Some, which we rate highly, disappoint. Others, lower in our estimation, become our best producers. As a large part of our market disappeared in 2021, we took the chance to keep even more heifers than usual and will evaluate them over the next few seasons.

We can’t go on repeating the process so last month, as reported in The SF, we held our first online sale of heifers. Thanks to Josh Dowbiggin’s efforts, we were please with how it went.

While the high-priced animals grabbed the headlines, what were – in our own opinion – some good heifers made moderate prices which may encourage new breeders to develop their herd in the same way we did half a century ago. The improvement in Angus seedstock available today, compared with the choice I had in the 1970s, is immense.

I have been asked since the sale if online auctions were the way forward. It certainly had some benefits, provided the description and photos of the animals are realistic, and buyers were confident that the cattle they bought were what they expected.

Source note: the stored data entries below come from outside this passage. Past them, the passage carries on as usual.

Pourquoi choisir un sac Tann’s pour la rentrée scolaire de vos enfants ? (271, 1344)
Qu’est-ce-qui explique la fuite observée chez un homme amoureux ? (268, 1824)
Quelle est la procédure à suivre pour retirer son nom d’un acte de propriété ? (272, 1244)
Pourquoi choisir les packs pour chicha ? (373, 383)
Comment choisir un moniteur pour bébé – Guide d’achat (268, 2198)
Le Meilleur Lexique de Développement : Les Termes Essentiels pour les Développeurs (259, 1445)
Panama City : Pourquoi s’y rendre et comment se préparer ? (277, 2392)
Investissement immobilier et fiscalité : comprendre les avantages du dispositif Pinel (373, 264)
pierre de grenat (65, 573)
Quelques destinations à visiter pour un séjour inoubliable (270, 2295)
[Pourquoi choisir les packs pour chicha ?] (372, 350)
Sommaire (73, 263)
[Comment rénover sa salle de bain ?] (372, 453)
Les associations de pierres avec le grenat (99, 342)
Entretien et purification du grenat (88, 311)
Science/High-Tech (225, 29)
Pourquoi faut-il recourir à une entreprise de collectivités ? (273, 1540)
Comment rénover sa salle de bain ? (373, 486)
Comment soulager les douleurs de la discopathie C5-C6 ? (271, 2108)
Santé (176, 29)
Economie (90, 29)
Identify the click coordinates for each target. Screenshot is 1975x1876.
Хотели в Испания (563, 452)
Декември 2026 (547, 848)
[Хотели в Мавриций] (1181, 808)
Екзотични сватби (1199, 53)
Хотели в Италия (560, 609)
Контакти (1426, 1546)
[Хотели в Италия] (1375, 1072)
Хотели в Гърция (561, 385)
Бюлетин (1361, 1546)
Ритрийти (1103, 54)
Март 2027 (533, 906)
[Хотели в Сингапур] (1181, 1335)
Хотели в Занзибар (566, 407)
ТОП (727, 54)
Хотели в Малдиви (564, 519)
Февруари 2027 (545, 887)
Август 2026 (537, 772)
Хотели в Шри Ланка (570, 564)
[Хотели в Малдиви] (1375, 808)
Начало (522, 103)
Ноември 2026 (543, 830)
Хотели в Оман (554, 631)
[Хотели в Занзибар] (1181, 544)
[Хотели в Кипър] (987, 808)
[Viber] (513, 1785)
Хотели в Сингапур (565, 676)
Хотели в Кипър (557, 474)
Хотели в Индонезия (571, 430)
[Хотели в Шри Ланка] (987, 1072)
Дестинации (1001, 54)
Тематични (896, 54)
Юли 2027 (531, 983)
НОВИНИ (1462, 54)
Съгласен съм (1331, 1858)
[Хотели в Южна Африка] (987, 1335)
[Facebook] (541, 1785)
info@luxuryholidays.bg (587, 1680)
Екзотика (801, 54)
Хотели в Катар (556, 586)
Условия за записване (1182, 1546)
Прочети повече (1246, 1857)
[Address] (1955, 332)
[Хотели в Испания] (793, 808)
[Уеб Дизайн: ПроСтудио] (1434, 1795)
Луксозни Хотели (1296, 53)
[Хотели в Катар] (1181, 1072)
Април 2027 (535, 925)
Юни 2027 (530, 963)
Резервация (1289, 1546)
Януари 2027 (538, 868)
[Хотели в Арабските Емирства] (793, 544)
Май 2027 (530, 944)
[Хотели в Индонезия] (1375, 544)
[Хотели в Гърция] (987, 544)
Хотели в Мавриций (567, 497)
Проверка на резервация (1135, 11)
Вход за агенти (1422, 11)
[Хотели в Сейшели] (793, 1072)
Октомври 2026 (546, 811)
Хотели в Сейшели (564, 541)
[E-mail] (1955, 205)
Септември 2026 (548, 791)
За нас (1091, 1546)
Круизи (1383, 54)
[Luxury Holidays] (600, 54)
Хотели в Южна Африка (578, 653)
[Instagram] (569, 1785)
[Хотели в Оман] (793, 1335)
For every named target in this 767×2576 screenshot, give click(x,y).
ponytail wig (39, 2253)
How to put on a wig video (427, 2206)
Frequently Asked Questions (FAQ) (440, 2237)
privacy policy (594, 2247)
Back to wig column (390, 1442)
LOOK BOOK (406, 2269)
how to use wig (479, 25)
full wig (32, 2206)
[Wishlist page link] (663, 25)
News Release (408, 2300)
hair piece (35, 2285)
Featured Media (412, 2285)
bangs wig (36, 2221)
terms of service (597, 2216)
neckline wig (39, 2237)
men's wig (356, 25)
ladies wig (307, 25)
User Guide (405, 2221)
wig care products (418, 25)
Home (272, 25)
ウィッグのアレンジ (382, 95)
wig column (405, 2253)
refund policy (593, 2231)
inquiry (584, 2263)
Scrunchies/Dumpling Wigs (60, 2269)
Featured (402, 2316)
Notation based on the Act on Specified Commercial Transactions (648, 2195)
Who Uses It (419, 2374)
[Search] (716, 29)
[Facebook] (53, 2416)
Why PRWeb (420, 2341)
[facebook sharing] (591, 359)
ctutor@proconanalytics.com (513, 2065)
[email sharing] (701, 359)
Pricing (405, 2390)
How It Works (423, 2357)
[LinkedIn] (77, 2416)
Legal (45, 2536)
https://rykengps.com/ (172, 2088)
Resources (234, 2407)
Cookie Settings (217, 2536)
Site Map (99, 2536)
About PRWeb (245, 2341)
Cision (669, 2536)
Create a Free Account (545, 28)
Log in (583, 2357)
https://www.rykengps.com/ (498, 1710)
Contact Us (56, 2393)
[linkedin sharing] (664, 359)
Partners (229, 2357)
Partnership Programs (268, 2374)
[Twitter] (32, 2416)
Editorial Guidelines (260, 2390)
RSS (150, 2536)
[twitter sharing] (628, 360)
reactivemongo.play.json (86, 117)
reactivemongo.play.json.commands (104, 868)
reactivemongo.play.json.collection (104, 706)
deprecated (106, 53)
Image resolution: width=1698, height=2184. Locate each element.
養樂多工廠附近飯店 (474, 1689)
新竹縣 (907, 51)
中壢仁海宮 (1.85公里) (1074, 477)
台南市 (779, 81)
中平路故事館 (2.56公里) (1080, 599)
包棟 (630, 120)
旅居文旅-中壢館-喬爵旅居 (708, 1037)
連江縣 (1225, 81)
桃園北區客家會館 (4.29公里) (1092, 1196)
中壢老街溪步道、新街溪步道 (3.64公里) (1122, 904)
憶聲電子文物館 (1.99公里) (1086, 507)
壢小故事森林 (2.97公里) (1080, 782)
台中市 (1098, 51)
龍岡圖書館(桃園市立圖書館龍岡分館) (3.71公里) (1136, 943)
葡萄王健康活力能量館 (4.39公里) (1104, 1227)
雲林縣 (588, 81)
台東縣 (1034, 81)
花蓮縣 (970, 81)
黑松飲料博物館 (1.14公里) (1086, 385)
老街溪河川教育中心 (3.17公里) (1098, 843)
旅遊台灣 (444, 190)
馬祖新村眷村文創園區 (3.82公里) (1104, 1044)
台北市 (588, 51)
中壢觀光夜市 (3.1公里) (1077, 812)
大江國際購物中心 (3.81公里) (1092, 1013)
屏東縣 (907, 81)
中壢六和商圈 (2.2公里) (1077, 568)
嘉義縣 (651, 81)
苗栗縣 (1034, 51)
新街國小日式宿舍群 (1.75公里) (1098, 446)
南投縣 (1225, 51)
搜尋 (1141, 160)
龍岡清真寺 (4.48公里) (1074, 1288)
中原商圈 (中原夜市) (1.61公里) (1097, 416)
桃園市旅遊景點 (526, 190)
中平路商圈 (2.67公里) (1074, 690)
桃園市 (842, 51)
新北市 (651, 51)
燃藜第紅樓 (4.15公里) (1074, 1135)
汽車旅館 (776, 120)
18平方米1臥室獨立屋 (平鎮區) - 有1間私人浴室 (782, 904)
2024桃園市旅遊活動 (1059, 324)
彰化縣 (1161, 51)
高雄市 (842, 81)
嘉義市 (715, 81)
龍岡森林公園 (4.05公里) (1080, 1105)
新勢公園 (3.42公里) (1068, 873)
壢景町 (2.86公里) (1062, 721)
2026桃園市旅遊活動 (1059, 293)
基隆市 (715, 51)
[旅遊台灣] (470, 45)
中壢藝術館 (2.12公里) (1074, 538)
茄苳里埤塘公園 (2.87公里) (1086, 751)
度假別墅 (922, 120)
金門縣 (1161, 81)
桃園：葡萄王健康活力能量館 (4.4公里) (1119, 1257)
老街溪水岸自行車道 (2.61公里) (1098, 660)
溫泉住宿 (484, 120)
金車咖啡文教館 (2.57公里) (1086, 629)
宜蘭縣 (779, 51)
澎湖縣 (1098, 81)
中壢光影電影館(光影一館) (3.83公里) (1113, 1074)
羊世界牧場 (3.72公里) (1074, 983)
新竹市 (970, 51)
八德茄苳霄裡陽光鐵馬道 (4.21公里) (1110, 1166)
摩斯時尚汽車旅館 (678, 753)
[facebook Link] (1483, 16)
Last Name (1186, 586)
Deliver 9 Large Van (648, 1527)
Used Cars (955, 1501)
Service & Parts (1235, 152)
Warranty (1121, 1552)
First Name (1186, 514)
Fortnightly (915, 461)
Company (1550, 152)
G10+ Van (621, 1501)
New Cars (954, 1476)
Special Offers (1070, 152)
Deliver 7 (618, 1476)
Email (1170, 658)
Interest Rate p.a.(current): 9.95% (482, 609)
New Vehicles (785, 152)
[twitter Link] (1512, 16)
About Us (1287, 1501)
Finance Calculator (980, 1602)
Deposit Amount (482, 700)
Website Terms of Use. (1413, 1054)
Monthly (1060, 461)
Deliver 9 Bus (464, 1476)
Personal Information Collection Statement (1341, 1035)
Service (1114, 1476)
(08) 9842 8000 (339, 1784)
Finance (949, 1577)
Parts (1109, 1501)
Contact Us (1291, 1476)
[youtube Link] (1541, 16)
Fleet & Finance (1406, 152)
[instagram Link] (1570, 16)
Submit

The heifers don’t need to be in such forward condition as would be necessary when sold through the live ring, which not only saved a feed bill but helped their future productive capacity.

An important benefit was that their high health status was not risked by contact with cattle from many different sources, as happens at the mart.

The answer to the original question, was that online auction had its advantages, particularly in this era of social media and internet communication. It will always be more relevant in some overseas countries, where long distances are such a factor.

For us, it was new and exciting. For most, it will be an alternative, rather than a replacement for the live auction.

I attended the farm sale at Ellemford, in the Lammermuirs, where the topic on everyone’s tongues was the intention of the farm’s new owners to plant 700 acres with trees. Throughout my life, planting has been on poorer hill land and even then, has usually been controversial.

The proposed area at Ellemford included fields of improved pasture. On reflection, under normal conditions, when someone exits, it should be better for those remaining.

Unfortunately, the laws of supply and demand don’t apply to farming as our governments will find someone, somewhere to fill the shortfall, however it is produced.

Although it was a wee while since his death, I could hardly forbear not to write something about my old friend Willie McLaren. My own background in commercial suckled calf production resulted 50 years ago in a speedy evaluation of the pedigree breeders of the time hoping to sell me bulls.

Most then and many today have a primary objective of winning shows and getting high prices for individual animals. Others see the wider picture and, while not ignoring these things, realise that the purpose of a pedigree animal was to breed efficient producers of high-quality meat in a commercial situation. Willie was undoubtedly in the second group.

In the darkest days of the Aberdeen Angus breed, Willie not only supported local and national shows but, unusually for a top breeder, entered his young bulls in the primitive performance programmes of the time.

Around then, he invited my teenage son to stay and accompany the family to a couple of shows to help with the cattle. ‘Great oaks from little acorns grow’ and that week was greatly appreciated then and well-remembered today.

Over the years, the Netherton cattle went from success to success in the show and sale rings and were popular with commercial producers throughout Britain and Ireland. A decade or so ago, Willie put together a visual presentation of the history of the A-A breed both during his lifetime and also before.

Some friends, Bob Anderson, retired CEO of the UK AA Society; Eddie Gillanders, long time aficionado of the breed; and I, when we could see Willie’s health declining, persuaded him to have his presentation ‘polished professionally’.

This remarkable and I suspect unique record of the breed, seen through the eyes of one of its most notable breeders, is now available on a memory stick, so Willie’s memorial exists, not only in his cattle now in the capable hands of his son, William, but also in a form that is worldwide and everlasting.